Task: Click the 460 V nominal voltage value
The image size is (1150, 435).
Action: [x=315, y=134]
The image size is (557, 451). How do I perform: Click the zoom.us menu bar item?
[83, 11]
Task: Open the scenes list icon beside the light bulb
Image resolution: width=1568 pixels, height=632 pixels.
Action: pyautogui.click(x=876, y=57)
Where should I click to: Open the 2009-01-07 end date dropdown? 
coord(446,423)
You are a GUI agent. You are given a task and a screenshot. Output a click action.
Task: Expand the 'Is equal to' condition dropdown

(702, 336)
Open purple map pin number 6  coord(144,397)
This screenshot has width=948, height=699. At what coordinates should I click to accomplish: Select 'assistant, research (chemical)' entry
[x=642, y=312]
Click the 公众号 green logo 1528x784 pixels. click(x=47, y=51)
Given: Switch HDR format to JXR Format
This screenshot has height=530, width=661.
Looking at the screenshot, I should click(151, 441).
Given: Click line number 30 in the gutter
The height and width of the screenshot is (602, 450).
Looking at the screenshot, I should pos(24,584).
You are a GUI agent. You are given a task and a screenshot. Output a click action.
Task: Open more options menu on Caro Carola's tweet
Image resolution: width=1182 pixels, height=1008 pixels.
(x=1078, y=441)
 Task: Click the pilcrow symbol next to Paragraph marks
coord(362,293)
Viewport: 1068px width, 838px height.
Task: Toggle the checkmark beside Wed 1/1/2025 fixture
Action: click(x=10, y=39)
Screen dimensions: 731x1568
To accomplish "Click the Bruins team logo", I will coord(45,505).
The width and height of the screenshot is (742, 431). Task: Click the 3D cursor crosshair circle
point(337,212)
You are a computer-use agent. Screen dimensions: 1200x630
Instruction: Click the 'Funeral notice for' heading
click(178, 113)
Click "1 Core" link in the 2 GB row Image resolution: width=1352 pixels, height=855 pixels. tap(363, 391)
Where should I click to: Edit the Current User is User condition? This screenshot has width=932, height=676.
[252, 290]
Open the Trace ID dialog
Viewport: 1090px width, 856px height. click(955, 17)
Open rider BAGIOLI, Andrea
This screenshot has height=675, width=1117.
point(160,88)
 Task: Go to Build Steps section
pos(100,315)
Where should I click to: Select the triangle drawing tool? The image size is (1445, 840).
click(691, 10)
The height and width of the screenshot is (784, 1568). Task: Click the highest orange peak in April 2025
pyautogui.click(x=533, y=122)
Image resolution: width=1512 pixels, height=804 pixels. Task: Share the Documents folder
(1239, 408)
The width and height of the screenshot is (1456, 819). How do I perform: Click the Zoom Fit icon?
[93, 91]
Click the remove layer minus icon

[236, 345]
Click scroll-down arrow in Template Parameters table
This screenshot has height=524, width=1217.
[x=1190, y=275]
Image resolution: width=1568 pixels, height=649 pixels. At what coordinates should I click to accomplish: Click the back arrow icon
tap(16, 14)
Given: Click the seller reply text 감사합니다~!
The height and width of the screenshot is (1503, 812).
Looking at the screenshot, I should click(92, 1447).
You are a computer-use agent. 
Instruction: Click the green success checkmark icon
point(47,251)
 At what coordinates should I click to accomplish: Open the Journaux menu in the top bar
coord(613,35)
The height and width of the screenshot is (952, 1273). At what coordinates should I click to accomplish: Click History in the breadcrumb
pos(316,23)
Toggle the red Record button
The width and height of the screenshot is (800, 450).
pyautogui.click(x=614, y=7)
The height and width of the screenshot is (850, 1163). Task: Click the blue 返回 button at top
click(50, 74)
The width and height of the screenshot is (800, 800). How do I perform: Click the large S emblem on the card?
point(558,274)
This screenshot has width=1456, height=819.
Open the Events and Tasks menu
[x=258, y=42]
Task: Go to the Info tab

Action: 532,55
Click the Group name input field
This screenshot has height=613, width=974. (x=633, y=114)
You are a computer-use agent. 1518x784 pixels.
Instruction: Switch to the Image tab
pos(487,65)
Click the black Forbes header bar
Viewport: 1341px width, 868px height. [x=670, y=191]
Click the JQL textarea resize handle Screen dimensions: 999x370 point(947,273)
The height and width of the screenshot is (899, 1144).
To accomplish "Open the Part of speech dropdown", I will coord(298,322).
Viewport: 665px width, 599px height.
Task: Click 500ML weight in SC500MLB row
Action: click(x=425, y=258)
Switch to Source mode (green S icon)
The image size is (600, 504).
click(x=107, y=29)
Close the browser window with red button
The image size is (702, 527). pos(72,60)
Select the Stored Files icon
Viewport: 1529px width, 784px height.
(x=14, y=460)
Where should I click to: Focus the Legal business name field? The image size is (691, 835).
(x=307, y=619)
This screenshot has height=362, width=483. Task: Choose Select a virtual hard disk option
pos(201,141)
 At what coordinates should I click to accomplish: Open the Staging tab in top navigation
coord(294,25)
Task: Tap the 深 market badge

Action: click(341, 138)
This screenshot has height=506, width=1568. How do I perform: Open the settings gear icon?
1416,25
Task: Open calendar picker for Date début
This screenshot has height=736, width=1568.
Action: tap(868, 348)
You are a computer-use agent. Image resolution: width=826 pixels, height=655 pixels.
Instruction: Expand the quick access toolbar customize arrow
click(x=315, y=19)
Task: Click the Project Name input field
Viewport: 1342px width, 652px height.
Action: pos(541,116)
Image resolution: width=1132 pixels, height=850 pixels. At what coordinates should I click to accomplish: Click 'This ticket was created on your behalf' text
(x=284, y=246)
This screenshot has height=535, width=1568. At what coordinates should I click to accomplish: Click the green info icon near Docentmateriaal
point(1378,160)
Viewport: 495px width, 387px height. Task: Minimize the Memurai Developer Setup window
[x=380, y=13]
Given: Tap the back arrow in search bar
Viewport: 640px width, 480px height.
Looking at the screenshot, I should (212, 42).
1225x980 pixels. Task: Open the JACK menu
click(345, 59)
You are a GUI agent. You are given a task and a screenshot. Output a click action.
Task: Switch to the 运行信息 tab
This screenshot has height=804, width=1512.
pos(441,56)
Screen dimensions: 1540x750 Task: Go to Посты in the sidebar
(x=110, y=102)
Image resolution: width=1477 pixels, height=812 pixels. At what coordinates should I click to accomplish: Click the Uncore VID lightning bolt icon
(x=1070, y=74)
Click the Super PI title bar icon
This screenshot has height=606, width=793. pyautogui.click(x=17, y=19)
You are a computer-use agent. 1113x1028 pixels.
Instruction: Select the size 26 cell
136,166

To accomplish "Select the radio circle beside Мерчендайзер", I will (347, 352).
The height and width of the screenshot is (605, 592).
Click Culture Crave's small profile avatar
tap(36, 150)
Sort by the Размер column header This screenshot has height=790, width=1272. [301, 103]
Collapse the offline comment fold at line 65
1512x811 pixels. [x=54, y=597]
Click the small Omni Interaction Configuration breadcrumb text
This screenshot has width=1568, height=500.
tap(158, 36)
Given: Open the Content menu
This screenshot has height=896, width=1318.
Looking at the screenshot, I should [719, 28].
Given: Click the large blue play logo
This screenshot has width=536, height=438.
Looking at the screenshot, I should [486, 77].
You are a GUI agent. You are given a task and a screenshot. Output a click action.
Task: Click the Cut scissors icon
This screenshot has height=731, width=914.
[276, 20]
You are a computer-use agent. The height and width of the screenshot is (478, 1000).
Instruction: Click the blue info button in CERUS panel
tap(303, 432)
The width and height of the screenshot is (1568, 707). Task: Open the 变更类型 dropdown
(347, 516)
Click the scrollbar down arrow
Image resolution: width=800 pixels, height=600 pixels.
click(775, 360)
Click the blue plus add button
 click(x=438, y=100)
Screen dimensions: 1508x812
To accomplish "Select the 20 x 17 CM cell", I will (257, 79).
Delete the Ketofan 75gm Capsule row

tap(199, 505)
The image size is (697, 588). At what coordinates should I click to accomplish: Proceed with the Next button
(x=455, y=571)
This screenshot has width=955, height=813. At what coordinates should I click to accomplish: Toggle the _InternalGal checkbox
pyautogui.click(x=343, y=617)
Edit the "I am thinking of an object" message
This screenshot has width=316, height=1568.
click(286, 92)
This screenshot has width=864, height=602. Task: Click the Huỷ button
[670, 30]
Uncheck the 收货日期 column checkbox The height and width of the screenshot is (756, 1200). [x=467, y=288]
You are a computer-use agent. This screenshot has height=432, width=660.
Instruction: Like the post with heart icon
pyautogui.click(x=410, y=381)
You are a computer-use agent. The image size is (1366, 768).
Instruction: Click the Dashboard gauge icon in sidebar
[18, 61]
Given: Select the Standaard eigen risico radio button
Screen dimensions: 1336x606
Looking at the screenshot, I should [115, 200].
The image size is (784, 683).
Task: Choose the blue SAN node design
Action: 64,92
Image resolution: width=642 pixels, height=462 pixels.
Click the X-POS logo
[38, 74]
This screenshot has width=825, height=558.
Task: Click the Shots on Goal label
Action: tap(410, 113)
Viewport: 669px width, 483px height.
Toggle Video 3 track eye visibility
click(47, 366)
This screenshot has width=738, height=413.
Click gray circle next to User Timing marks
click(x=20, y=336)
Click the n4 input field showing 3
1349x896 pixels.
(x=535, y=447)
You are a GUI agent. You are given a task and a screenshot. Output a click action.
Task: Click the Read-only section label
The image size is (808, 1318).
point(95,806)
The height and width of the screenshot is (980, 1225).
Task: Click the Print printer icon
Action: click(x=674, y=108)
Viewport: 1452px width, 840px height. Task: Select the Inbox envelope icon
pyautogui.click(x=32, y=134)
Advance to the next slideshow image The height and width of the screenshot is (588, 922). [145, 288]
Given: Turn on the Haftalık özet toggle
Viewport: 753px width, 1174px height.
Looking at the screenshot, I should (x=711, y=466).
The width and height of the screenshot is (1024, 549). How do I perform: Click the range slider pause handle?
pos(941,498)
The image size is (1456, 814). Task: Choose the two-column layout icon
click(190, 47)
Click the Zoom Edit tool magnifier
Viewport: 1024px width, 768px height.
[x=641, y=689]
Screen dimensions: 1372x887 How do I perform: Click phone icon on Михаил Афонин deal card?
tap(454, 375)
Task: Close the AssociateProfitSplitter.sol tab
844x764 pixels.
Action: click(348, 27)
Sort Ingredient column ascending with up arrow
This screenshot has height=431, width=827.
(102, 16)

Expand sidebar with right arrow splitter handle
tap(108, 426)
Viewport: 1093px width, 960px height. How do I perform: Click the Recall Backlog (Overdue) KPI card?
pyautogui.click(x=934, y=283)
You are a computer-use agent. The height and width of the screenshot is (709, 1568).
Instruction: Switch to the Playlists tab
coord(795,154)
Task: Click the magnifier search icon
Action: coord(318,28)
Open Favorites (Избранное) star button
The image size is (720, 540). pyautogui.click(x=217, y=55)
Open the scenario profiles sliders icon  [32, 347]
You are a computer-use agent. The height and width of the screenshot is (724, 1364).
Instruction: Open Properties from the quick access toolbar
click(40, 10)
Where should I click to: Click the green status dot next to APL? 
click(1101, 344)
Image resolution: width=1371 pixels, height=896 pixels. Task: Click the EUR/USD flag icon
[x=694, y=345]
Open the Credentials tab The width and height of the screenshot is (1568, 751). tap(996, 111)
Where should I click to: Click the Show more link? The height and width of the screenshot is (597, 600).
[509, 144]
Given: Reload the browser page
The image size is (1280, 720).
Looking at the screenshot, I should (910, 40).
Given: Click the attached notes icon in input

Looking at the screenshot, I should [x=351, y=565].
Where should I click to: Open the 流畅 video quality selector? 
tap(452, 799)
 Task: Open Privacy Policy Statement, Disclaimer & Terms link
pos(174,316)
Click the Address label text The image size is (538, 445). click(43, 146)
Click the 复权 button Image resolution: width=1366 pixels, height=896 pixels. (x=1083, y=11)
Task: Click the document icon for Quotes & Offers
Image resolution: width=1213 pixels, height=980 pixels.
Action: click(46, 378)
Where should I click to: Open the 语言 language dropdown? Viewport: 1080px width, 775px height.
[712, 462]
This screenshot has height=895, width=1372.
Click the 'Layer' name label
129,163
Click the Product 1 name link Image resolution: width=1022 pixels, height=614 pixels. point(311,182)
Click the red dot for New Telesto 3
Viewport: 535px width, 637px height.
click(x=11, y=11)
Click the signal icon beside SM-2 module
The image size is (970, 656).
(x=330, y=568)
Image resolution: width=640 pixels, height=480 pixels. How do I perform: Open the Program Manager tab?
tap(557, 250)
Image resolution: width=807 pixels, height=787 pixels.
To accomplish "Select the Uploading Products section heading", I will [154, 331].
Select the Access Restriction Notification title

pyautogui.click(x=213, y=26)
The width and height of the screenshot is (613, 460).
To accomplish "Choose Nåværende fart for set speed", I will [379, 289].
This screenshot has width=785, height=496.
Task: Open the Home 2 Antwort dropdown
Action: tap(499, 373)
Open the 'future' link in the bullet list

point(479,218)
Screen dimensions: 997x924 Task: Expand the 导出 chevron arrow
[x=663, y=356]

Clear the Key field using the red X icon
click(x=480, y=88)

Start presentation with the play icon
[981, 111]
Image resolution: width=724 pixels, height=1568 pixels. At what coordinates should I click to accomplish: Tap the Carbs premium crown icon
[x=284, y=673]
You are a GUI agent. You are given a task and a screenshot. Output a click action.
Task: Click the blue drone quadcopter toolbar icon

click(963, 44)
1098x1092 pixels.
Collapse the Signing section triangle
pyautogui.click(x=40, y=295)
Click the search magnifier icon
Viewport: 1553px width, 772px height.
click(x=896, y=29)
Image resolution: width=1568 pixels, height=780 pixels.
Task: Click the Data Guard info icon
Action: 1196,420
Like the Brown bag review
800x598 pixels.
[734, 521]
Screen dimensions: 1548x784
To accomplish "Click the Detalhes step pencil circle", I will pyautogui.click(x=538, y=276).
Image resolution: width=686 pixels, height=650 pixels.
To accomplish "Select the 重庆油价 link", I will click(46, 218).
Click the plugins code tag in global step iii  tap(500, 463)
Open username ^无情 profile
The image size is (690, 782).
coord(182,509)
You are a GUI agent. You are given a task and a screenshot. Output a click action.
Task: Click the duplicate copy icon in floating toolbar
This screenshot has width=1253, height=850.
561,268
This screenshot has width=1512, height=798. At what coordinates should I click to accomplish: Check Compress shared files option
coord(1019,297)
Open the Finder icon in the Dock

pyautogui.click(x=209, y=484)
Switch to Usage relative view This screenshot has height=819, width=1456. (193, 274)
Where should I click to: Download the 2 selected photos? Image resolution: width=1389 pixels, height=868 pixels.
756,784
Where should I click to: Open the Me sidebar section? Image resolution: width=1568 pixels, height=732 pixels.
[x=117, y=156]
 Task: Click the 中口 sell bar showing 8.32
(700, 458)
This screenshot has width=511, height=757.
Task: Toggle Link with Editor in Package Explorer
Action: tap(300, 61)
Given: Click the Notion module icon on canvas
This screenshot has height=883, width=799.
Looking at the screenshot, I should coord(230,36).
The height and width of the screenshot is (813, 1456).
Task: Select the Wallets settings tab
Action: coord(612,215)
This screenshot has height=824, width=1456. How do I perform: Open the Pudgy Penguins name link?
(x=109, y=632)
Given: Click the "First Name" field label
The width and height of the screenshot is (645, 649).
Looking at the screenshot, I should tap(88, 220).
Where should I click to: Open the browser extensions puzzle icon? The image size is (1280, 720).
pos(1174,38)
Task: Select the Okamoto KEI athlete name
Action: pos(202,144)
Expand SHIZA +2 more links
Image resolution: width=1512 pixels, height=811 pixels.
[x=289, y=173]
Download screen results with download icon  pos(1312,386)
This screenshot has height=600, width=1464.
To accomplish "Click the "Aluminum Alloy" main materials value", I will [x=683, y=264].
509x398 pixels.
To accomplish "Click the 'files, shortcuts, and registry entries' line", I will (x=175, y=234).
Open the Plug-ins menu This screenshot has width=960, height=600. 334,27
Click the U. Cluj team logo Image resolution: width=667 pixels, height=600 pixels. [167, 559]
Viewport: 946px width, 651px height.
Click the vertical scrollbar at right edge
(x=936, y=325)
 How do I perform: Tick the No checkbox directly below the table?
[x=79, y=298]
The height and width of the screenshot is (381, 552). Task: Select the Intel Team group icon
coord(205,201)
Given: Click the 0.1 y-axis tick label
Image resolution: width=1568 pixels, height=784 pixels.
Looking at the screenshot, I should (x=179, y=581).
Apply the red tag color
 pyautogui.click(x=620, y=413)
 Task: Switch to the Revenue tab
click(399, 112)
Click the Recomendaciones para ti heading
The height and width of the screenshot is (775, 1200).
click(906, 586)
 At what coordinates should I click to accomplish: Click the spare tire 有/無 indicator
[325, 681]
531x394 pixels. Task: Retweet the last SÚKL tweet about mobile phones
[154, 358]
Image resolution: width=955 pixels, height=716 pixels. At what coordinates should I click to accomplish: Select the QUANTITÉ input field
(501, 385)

········

- Work to be completed:
Output the lines from the line containing "Image resolution: width=640" through the line containing "point(479,218)", inclusive, as a JSON list of strings with one string per line and blank lines omitted.

- Solution to this exercise:
[
  "Image resolution: width=640 pixels, height=480 pixels. How do I perform: Open the Program Manager tab?",
  "tap(557, 250)",
  "Image resolution: width=807 pixels, height=787 pixels.",
  "To accomplish \"Select the Uploading Products section heading\", I will [154, 331].",
  "Select the Access Restriction Notification title",
  "pyautogui.click(x=213, y=26)",
  "The width and height of the screenshot is (613, 460).",
  "To accomplish \"Choose Nåværende fart for set speed\", I will [379, 289].",
  "This screenshot has width=785, height=496.",
  "Task: Open the Home 2 Antwort dropdown",
  "Action: tap(499, 373)",
  "Open the 'future' link in the bullet list",
  "point(479,218)"
]